Projede kullanılan temel malzeme, biyobozunur özelliğiyle bilinen polikaprolakton adlı madde oldu. 3 boyutlu biyoyazıcı teknolojisi ile geliştirilen stent, her hasta için özel olarak üretilebiliyor. Metal stentlerin aksine, zamanla vücutta çözünebilen bu yeni nesil stent, ikinci bir cerrahi müdahale ihtiyacını ortadan kaldırıyor. Ayrıca projeye entegre edilen web tabanlı sistem sayesinde, stentin tedavi süreci doktor ve hasta tarafından çevrimiçi olarak takip edilebiliyor.

MR ve Tomografi Uyumlu Yapısıyla Dikkat Çekti

Projeye teknik özellikler kazandıran en önemli yeniliklerden biri de, stente entegre edilen nanoparçacıklar sayesinde yapının MR ve bilgisayarlı tomografi cihazlarında görüntülenebilir hale getirilmesi oldu. Bu sayede, hastalarda stentin işlevselliği ve konumlandırılması gelişmiş cihazlarla takip edilebiliyor. Melike Naz Şahan, bu özelliğin özellikle doktorlar açısından büyük kolaylık sağlayacağını belirtti.

Projeye rehberlik eden Fizik öğretmeni Ferhat Çekim, öğrencilerinin başarısından duyduğu memnuniyeti dile getirirken, mevcut metal stentlerin tekrar tıkanma durumunda ameliyatla çıkarıldığını hatırlattı. Geliştirilen stentin ise zamanla damar içinde çözünebildiğini belirten Çekim, “Kendi kendine eriyen bu yapı sayesinde hastalar hem tedavi oluyor hem de ikinci bir ameliyat riskinden kurtuluyor” dedi.

Ayrıca çalışmanın büyük kısmı, Erciyes Üniversitesi Nanoteknoloji Uygulama ve Araştırma Merkezi (ERNAM) desteğiyle yürütüldü.

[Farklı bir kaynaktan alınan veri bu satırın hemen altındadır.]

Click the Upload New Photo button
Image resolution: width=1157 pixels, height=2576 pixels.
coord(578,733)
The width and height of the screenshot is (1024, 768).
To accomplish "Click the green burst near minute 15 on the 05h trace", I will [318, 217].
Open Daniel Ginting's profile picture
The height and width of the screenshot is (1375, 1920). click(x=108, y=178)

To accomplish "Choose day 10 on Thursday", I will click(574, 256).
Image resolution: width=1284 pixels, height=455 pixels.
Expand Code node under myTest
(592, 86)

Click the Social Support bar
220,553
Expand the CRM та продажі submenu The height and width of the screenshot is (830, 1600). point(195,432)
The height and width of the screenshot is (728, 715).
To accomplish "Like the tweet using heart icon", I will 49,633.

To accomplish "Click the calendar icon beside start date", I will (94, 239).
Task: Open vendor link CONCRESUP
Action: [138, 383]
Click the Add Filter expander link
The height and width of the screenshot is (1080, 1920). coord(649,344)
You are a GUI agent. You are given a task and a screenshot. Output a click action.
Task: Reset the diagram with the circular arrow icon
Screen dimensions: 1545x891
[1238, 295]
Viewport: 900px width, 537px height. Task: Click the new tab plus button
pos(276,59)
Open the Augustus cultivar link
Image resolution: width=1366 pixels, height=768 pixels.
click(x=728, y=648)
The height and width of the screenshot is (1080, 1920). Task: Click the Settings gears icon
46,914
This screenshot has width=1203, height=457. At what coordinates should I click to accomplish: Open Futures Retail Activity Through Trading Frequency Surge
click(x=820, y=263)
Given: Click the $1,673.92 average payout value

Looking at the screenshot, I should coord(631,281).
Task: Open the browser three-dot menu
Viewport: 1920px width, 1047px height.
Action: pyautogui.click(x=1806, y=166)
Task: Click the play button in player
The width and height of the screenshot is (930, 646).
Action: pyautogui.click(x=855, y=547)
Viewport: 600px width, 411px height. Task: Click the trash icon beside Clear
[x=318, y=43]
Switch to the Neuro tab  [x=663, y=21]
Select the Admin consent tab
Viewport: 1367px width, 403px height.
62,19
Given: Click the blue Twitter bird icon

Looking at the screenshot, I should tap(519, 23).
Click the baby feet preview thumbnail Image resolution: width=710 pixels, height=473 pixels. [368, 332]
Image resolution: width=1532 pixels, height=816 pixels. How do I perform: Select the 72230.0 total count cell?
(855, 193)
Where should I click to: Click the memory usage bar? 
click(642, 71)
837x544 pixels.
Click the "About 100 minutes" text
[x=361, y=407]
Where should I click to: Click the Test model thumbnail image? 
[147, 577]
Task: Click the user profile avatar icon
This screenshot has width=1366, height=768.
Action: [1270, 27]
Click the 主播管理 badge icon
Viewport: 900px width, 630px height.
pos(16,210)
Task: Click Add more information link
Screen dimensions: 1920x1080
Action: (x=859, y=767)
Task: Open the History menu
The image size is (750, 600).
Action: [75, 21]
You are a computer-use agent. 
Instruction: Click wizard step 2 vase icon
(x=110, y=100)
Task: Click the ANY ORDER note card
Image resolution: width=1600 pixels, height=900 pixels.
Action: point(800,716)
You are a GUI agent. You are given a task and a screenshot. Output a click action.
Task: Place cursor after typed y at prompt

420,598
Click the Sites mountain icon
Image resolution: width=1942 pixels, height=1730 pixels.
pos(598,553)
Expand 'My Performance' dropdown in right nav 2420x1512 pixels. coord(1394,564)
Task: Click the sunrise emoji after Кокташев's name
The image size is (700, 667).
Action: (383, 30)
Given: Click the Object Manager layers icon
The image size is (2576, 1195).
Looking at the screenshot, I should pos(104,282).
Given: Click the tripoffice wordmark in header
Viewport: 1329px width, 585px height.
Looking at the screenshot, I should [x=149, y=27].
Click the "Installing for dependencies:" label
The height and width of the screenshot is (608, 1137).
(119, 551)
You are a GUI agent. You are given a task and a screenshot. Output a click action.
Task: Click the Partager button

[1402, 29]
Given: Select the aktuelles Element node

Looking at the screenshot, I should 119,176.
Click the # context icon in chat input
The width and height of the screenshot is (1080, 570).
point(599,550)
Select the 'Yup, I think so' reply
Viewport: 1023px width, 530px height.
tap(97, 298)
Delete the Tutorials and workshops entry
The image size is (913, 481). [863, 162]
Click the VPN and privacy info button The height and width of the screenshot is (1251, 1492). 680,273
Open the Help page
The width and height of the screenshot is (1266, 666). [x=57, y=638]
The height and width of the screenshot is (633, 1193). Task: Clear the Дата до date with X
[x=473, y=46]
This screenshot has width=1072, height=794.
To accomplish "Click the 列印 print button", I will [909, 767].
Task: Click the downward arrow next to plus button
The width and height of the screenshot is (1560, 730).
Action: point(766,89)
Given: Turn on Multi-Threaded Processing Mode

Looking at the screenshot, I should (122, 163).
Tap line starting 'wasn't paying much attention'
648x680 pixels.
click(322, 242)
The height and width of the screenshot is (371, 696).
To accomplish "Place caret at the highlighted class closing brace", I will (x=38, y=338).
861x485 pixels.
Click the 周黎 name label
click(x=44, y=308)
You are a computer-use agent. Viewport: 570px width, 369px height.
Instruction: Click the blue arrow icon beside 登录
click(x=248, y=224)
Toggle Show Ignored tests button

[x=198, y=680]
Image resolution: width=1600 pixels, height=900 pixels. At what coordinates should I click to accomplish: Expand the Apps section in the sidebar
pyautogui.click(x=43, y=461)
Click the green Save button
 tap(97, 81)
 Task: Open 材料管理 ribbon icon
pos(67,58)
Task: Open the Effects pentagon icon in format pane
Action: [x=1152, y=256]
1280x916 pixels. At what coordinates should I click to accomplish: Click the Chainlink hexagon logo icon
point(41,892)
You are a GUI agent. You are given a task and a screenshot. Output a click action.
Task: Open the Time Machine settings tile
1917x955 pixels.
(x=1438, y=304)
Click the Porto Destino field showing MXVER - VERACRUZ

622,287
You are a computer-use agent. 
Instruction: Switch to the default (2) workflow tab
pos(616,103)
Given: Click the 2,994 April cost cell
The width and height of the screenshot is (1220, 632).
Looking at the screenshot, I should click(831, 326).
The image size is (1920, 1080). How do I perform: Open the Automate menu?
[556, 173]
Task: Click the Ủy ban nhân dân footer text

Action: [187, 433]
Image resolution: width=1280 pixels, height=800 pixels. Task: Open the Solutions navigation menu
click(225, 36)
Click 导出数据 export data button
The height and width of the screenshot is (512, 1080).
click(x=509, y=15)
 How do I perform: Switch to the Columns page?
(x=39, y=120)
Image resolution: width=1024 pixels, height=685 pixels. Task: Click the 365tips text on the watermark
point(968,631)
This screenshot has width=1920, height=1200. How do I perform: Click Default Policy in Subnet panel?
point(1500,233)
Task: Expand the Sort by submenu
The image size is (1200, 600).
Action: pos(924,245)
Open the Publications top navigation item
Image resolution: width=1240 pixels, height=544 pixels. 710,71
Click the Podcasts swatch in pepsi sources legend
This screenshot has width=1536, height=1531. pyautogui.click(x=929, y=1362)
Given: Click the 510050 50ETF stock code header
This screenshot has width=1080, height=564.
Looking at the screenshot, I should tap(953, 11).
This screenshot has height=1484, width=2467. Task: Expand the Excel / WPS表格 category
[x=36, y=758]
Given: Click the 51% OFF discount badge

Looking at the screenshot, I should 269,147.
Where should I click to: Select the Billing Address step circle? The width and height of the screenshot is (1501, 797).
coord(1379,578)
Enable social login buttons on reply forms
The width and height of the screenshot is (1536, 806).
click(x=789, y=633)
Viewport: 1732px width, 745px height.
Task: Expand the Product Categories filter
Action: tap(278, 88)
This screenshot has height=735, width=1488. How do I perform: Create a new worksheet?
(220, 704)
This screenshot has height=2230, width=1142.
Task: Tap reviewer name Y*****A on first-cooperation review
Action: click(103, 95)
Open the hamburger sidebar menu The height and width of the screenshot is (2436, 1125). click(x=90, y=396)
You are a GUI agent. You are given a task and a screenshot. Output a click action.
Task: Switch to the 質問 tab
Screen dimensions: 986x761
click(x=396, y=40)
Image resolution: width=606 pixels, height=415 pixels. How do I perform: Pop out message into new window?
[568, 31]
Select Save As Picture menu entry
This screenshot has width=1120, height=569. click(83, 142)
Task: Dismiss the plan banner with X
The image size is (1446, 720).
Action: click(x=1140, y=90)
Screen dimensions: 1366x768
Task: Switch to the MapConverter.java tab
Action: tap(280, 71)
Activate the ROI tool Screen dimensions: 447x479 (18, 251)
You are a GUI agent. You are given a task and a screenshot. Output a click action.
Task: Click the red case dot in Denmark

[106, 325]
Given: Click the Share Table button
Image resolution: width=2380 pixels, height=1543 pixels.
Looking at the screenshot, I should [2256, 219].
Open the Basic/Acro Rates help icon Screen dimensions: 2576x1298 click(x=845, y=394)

Öğrenciler, sınırlı kaynaklarla yürüttükleri bu çalışmada üniversite-sanayi iş birliğinin önemine de dikkat çekti.

Kılıçkıran ve Şahan, şimdi gözlerini TÜBİTAK Türkiye finallerine çevirdi. Projelerinin yalnızca akademik bir başarı değil, aynı zamanda tıbbi uygulamaya dönüşebilecek gerçek bir çözüm olduğunu ifade eden öğrenciler, ilerleyen süreçte tıp fakülteleri ve hastanelerle iş birliği kurarak çalışmayı klinik ortama taşımayı hedefliyor.